Les unités de production de fer réduit directement à base de gaz par four à arc électrique (DRI-EAF) génèrent environ 1,4 à 1,6 tonne de CO2 par tonne d'acier brut, contre 2,2 à 2,6 tonnes pour la filière haut-fourneau et convertisseur à oxygène basique, qui représente plus de 45 % de la production indienne. L'analyse de Sandbag désigne l'usine de Hazira d'ArcelorMittal Nippon Steel, qui dispose d'une capacité d'environ 8,6 millions de tonnes par an d'acier fini et repose largement sur la production DRI-EAF à base de gaz, comme la principale source probable des exportations indiennes d'acier plat à destination de l'UE dans le cadre de cette approche de réallocation.
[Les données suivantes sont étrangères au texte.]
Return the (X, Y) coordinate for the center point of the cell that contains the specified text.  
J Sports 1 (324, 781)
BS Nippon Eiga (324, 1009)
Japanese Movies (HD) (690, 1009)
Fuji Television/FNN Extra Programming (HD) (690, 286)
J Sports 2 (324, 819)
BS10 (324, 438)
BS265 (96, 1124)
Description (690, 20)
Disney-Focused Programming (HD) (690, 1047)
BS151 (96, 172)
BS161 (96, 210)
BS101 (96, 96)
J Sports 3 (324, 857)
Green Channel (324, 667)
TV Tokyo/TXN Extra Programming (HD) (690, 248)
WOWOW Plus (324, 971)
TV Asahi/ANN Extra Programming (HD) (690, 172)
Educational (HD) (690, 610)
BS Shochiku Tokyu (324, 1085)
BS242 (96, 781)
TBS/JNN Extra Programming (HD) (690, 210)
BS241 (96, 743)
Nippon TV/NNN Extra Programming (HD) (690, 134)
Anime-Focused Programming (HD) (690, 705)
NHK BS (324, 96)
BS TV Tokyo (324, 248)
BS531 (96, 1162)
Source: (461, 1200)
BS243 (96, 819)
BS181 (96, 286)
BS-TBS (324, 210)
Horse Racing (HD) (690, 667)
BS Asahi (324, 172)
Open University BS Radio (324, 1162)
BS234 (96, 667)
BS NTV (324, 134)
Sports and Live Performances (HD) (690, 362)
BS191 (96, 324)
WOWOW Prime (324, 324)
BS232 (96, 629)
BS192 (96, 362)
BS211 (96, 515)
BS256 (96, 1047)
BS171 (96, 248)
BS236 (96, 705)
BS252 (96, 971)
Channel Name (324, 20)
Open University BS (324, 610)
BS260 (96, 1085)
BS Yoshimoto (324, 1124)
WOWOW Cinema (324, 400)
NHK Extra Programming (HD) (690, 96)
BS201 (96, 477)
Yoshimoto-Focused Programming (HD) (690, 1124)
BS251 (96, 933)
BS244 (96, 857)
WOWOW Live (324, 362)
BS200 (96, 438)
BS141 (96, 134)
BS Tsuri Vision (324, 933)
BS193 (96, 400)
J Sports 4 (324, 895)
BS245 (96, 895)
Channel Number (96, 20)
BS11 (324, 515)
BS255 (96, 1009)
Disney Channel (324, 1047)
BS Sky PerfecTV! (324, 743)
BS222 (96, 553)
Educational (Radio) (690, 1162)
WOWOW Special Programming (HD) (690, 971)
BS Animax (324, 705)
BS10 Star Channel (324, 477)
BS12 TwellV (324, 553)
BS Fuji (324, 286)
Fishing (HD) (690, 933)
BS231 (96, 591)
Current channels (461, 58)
L'exposition aux coûts en aval s'étend à plusieurs secteurs manufacturiers européens.

Les constructeurs automobiles font face à une pression directe sur les coûts des intrants pour la production de panneaux de carrosserie et de composants structurels, avec des options de substitution à court terme limitées aux volumes requis. Les fabricants d'électroménager opérant avec des marges étroites subissent une compression directe de leur rentabilité. Les distributeurs d'acier et les centres de service détenant des stocks constitués avant l'entrée en vigueur des droits pourraient bénéficier d'avantages marginaux à court terme, tandis que les acheteurs aux conditions de contrats au comptant absorbent immédiatement l'intégralité de l'impact prix.
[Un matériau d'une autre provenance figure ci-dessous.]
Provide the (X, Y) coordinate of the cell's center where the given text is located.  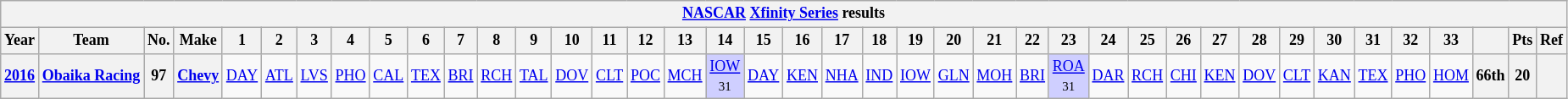
17 (842, 41)
CHI (1183, 76)
18 (880, 41)
Make (198, 41)
12 (646, 41)
27 (1220, 41)
4 (351, 41)
33 (1451, 41)
IND (880, 76)
Pts (1522, 41)
9 (534, 41)
MCH (685, 76)
NHA (842, 76)
14 (726, 41)
15 (764, 41)
TAL (534, 76)
26 (1183, 41)
19 (915, 41)
32 (1410, 41)
25 (1148, 41)
22 (1032, 41)
CAL (388, 76)
16 (803, 41)
LVS (314, 76)
66th (1490, 76)
Chevy (198, 76)
IOW31 (726, 76)
HOM (1451, 76)
5 (388, 41)
NASCAR Xfinity Series results (784, 14)
21 (995, 41)
Team (91, 41)
28 (1259, 41)
30 (1335, 41)
23 (1068, 41)
10 (572, 41)
ROA31 (1068, 76)
1 (242, 41)
No. (159, 41)
3 (314, 41)
2 (280, 41)
11 (610, 41)
DAR (1109, 76)
Ref (1552, 41)
POC (646, 76)
24 (1109, 41)
8 (497, 41)
97 (159, 76)
2016 (20, 76)
Obaika Racing (91, 76)
6 (426, 41)
GLN (954, 76)
KAN (1335, 76)
29 (1297, 41)
MOH (995, 76)
IOW (915, 76)
ATL (280, 76)
7 (461, 41)
Year (20, 41)
31 (1373, 41)
13 (685, 41)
D'un point de vue géopolitique, les mesures de l'UE répondent également à la détournement des flux commerciaux induit par le protectionnisme en amont sur d'autres marchés. Les droits américains au titre de la Section 232 redirigent efficacement les volumes asiatiques de CRC vers des destinations alternatives, l'Europe représentant une cible attractive en raison de la taille de son marché et de son pouvoir d'achat. Cette dynamique signifie que l'enquête de l'UE reflète les conséquences structurelles d'un paysage tarifaire mondial fragmenté, et non de simples relations commerciales bilatérales.
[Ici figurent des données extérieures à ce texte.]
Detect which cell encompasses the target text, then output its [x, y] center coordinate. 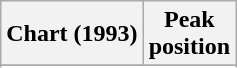
Chart (1993) [72, 34]
Peakposition [189, 34]
Identify which cell holds the provided text, then report its [x, y] central coordinate. 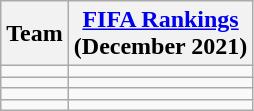
Team [35, 34]
FIFA Rankings(December 2021) [160, 34]
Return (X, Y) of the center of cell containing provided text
Les pays exportateurs concernés conservent des voies de recours juridiques devant l'Organe de règlement des différends de l'OMC et le Tribunal général de l'UE. Les mécanismes de réexamen à l'expiration et de réexamen intermédiaire de l'UE offrent des voies structurées pour reconsidérer les mesures après cinq ans. La documentation d'enquête active est accessible au public via la base de données des affaires TRON de la Commission européenne.

Source : discoveryalert.com.au, 7 août 2026.